Garegnano Charterhouse, also known as Milan Charterhouse (Certosa di Garegnano or Certosa di Milano) is a former Carthusian monastery, or charterhouse, located on the outskirts of Milan, Italy, in the Garegnano district. It now houses a community of Capuchin Friars.

==History==
The monastery, dedicated to Saint Ambrose but also known as Our Lady of the Lamb of God, was founded in 1349 by Giovanni Visconti, bishop and lord of Milan. Soon after the foundation, monks from this monastery, with the patronage of Galeazzo Visconti, helped found the Certosa of Pavia.

It was then located some 4 kilometres from the walls of Milan. In the 14th century, it housed, among others, the poet Petrarch.

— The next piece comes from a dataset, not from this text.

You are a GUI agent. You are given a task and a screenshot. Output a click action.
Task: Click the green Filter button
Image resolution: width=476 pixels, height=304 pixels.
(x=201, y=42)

It was pillaged in 1449 when the Visconti dynasty fell. It was suppressed under the rationalist reforms of the Emperor Joseph II, Milan then being under Austrian rule, and became a parish church in 1782. In 1960 the surviving buildings and parochial duties were taken over by the Capuchin Friars. The present buildings date from the 16th and 17th centuries.

The main artworks include a cycle of frescos in the main church by Simone Peterzano (1578), il Genovesino, and Daniele Crespi (1629). There is a painting of San Brunone by Crespi. The chapter house contains, in the vault, a fresco of Saint Michael by Bernardo Zenale of the early 16th century.